What keeps us ticking?

What forms the basis of learned skills? How do cells in the brain self-organize to retain information, and how is this information properly maintined?

Nearly all living creatures maintain learned motor skills over long time-scales–for days, years or even decades. However, little is known about the mechanistic basis skill learning and maintenance.

I develop tools for longitudinally monitoring and manipulating neural activity at scale, and deploying these tools in creative ways. I'm interested in studying the plasticity mechanisms that allow for stable network output in the face of rapidly fluctuating internal and external conditions. I aim to uncover fundamental principles that underly sensory-motor learning and memory stability."

Research Interests

These are the projects I'm actively interested in.

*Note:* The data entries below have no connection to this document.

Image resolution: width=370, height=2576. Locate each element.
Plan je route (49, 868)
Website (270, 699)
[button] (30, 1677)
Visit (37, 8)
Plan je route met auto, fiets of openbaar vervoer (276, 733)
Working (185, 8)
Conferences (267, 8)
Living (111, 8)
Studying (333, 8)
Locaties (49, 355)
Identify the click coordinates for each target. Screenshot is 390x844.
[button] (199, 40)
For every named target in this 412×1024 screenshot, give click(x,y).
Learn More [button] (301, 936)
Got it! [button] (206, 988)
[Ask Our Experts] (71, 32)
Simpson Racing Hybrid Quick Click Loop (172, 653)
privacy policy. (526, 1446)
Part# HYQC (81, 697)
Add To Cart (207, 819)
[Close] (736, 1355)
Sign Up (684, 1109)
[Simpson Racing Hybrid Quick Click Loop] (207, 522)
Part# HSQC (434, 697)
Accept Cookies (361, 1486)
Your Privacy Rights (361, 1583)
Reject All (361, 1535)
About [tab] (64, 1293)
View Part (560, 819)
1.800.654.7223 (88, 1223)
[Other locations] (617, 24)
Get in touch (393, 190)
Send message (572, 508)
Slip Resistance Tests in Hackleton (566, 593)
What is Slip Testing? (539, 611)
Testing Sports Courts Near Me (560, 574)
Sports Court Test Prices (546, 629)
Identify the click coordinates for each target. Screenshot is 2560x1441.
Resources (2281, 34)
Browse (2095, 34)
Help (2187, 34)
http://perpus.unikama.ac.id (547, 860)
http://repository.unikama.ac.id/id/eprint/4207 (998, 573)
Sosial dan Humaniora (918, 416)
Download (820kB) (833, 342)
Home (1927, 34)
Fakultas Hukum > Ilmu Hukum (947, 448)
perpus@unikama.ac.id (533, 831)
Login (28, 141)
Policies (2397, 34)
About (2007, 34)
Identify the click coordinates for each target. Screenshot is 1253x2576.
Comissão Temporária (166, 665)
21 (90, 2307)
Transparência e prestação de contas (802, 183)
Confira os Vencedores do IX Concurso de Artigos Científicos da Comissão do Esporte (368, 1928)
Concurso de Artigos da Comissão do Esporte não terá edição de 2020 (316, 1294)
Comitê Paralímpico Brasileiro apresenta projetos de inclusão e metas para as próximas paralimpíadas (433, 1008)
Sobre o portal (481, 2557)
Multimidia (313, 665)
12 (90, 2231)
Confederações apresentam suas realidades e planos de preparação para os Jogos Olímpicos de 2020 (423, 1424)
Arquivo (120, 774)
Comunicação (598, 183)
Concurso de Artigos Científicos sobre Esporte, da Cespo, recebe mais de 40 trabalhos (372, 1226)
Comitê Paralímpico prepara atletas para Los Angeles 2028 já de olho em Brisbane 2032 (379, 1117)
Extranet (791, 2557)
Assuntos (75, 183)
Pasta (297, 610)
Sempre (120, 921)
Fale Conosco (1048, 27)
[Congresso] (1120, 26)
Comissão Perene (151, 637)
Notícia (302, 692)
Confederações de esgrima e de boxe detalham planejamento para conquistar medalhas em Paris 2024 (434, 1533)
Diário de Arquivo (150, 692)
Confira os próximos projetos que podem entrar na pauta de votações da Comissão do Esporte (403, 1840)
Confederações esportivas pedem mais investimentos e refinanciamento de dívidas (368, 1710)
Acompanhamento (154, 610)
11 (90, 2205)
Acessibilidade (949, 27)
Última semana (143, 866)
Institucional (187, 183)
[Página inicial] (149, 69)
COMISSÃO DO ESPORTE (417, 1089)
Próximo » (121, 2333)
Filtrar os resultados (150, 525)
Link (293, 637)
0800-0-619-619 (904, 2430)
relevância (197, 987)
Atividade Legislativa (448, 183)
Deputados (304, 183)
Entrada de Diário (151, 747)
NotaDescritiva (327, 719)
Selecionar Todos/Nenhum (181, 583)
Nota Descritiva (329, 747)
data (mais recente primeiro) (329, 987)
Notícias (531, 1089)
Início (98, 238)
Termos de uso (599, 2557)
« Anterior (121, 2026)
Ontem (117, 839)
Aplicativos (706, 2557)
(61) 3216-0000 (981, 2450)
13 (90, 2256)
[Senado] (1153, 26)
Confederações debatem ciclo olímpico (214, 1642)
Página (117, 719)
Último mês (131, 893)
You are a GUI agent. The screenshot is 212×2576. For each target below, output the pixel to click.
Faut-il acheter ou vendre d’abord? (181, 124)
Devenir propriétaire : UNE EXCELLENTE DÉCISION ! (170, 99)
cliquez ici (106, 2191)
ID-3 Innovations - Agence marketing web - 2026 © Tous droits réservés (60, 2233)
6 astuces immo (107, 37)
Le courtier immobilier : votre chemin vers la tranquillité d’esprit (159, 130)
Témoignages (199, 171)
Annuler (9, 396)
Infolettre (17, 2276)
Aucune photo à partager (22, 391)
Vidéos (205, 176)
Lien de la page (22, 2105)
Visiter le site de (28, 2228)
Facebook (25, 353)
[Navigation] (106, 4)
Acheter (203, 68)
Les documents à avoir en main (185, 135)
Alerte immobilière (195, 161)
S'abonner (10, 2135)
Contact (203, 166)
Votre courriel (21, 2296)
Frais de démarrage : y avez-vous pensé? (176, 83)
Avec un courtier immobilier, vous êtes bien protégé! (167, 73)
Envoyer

Motor Stability and Error Coding

While it's known that memories and motor skills can endure for decades, the biological mechanisms behind their persistence are still largely unknown. Although homeostatic events are thought to play a key role in stabilizing behavior over time, it's unclear how these ongoing changes contribute to the acquisition and maintenance of learned skills. I'm exploring the dynamic nature of neural circuits and how they can foster both skill robustness and flexibility throughout an individual's lifespan using a brain-machine-interface (BMI) framework. Specifically, my research focuses on investigating the nature of memory formation and stability across lengthscales- from individual neurons, to local microcircuits, to distributed networks. By identifying the plasticity mechanisms that enable the rapid acquisition and long-term stability of learned skills, I hope to shed new light on this long-standing question."

Engineering new tools for optical recording and stimulation

Optical recording of neural activity in behaving animals has become a crucial tool in systems neuroscience. By using genetically encoded calcium indicators, it's now possible to investigate the principles of learning in large ensembles of cells at a cellular level of resolution. As part of my work, I'm focused on creating novel tools for monitoring and manipulating neural activity in specific, user-defined populations of cells.

Neuroprosthetic Learning

An important question in neuroscience is how individual neurons come together to form networks that are capable of performing complex computations. To explore this, I'm working on the development of all-optical, closed-loop operant conditioning paradigms. These paradigms allow for an explicit and arbitrary mapping between neuronal activity, behavioral output, and reward, offering a powerful approach to investigate the fundamental features of these networks and their role in sensorimotor learning.